Poll v Waitakere City Council [2003] A152/2003. An appeal relating to the proposed operation of a restaurant and wedding reception facility building on a business that had operated since 1988 and expanded in terms of building size and operating hours through previously granted resource consents. Activities already allowed ‘as of right’ under the previously granted consents were considered the permitted baseline.
Gulf District Plan Assn v Auckland City Council [2005] A188/05: In paragraph 43 the Court considered whether an unimplemented land use consent was relevant in considering the permitted baseline for a proposed non-complying subdivision consent. The Court noted:
“We have not examined the connection between the land use consent and the subdivision proposal in detail, and therefore do not address whether the land use consent could proceed without the subdivision being granted. However we consider it unlikely that the land use consent could be implemented on its own, given that significant elements of the vegetation clearance and works associated with access clearly arise from the proposal to create two lots. We therefore do not give the land use consent any weight”.
Lloyd v Gisborne District Council [2005] W106/05. Appeal against the granting of resource consent to re-establish an orchard with a 5.5 metre high shelterbelt. The Court usefully summed up the permitted baseline in paragraph 10.
“It means that in considering the adverse effects of a proposed activity the consent authority should not take account of any adverse effects which do not exceed adverse effects which would be produced by three possible categories of activity. They are, first, what lawfully exists on the site at present. Secondly, activities (being non-fanciful activities) which could be conducted on the site as of right; ie, without having to obtain a resource consent. Thirdly, activities which could be carried out under a granted but as yet unexercised resource consent”.
While the Court had discretion as to whether to apply the permitted baseline or not, it found it hard to think of a reason why it should be put aside as the effects of the shelter belt in this case. The effects were comparable with what could be done on site without a resource consent.

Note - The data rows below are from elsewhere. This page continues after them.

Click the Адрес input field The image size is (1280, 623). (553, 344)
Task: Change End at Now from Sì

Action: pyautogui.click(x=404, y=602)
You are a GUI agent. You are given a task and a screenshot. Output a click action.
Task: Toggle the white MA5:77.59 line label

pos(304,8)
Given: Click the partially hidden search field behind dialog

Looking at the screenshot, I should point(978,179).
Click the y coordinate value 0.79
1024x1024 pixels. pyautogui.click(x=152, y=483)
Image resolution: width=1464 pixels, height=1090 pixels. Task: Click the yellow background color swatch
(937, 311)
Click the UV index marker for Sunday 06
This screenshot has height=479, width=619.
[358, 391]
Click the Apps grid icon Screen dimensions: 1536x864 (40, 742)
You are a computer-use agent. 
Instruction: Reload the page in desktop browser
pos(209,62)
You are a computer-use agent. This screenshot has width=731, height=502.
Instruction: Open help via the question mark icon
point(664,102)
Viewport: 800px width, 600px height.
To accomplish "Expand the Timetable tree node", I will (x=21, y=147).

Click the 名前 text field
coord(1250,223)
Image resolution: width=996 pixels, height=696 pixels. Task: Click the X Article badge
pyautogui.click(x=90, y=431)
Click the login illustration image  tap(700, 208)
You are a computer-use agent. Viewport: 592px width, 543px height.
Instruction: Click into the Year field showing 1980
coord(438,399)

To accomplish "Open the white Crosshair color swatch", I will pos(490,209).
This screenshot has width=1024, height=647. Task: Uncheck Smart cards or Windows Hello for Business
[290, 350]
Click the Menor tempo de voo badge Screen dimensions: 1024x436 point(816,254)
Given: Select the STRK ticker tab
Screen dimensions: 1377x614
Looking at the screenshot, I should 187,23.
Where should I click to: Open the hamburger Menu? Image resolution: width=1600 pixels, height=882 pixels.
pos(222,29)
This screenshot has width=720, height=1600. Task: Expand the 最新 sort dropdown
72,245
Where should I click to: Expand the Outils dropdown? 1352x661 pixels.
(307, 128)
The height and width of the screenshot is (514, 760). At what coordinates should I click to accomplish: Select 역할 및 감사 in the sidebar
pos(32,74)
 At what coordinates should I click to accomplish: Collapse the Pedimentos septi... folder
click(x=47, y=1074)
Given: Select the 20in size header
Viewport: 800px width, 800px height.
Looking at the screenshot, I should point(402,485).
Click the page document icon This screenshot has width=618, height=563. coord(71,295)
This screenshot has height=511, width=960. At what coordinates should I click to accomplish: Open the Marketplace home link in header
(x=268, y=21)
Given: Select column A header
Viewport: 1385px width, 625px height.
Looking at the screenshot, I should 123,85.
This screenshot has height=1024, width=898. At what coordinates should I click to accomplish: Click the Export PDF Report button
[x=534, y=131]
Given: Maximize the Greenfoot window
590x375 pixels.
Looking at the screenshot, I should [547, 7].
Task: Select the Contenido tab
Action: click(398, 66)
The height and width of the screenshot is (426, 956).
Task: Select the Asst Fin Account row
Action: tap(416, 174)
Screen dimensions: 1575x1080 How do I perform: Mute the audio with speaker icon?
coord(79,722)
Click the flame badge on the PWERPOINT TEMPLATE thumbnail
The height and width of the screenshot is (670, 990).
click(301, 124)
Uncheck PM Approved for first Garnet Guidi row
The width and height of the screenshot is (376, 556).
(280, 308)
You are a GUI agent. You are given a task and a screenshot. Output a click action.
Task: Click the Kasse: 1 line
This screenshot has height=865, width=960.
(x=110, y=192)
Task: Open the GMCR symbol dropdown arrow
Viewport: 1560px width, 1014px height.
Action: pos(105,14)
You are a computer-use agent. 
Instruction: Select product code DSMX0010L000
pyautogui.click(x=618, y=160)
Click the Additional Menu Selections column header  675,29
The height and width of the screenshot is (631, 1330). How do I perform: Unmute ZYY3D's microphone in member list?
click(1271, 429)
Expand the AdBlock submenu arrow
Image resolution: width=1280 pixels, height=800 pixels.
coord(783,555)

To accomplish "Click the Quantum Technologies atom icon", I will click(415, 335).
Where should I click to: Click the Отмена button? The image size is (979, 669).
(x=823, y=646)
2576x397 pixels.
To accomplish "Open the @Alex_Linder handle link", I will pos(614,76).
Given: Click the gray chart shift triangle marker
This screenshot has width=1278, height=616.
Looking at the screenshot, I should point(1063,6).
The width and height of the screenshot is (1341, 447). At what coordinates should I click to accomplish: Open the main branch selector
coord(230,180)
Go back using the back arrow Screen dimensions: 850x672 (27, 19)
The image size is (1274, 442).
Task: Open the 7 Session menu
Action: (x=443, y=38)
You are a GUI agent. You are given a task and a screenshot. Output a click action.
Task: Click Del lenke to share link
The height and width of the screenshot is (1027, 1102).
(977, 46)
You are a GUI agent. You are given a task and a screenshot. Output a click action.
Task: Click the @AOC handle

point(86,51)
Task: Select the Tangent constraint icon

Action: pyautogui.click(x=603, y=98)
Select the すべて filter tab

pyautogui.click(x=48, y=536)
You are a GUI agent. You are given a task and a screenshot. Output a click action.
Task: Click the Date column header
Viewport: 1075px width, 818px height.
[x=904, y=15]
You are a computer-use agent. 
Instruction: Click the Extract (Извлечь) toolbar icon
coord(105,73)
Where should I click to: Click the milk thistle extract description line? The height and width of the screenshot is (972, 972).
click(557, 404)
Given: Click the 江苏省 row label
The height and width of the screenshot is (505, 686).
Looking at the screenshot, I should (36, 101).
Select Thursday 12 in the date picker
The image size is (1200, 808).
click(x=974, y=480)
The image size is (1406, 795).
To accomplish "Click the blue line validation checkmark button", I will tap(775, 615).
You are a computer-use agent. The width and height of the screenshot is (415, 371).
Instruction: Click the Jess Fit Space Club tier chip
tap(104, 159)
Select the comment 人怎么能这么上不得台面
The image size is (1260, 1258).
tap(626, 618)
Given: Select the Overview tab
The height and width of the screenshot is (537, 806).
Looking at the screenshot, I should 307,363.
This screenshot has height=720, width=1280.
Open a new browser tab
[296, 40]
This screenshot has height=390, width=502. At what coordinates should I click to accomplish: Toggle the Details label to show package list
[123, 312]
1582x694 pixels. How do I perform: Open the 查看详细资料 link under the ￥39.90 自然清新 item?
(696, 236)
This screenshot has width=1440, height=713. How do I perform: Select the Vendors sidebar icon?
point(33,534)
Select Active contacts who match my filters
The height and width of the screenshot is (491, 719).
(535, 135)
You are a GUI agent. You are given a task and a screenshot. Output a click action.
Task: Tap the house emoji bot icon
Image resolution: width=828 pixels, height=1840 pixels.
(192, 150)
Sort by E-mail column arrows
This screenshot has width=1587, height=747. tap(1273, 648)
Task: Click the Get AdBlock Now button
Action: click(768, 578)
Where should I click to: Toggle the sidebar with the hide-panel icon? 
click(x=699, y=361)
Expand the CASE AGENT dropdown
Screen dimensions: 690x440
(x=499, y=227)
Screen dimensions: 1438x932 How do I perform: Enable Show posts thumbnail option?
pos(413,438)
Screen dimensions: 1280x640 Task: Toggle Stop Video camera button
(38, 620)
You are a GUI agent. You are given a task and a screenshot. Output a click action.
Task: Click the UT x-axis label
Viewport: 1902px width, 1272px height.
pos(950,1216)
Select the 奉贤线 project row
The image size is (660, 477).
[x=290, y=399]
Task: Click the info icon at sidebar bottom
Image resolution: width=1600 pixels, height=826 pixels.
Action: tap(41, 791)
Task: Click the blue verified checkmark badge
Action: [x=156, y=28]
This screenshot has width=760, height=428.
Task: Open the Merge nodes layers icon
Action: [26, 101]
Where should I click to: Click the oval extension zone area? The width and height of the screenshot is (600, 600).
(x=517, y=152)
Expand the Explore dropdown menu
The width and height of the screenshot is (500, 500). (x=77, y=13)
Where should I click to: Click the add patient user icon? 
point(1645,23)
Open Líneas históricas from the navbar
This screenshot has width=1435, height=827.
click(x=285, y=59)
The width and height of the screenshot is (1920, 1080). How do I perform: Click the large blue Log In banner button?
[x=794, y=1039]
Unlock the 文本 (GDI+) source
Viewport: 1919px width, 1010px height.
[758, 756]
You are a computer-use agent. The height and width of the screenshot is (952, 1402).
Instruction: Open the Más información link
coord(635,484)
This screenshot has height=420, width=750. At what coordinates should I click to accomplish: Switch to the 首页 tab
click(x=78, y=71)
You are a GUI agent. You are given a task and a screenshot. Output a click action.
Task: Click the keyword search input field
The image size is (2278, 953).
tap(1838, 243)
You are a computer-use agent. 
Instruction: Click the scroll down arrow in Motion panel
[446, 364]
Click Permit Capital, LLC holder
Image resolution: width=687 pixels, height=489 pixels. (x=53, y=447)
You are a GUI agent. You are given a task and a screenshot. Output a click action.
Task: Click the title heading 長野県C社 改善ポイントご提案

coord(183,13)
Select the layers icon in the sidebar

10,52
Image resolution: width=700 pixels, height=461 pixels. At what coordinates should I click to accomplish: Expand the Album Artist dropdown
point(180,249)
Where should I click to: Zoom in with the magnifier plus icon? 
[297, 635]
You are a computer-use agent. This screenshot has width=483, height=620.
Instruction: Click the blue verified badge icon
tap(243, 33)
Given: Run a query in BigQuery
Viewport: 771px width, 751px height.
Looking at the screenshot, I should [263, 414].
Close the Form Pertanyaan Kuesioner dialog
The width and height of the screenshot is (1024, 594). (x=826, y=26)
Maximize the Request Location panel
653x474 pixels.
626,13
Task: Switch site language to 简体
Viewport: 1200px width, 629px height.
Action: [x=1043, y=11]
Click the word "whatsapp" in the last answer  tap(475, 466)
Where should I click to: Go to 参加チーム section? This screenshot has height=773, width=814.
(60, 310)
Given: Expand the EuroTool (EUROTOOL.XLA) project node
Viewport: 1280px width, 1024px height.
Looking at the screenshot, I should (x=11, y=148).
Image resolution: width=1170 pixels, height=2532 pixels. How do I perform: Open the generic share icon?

Queenstown Lakes District Council v Hawthorn Estate Limited [2006] CA45/2005. This appeal concerned an application to subdivide land in an area known as ‘the triangle’ near Queenstown. The Respondent Hawthorn, who owned the site, already had consent to subdivide into 8 lots and applied for consent to further subdivide into 32 lots. The Environment Court had taken into account consent of the unimplemented development on land owned by people other than Hawthorn in and around the triangle. The Court of Appeal noted the distinction between the concept of the permitted baseline and the receiving environment. The Court of Appeal also noted that the definition of environment is not fixed in time and embraces the future state of the environment as it might be modified by rights to carry out permitted activities under a District Plan, or to implement resource consents which have already been granted. This case is important in signalling a new direction for considering effects on the environment.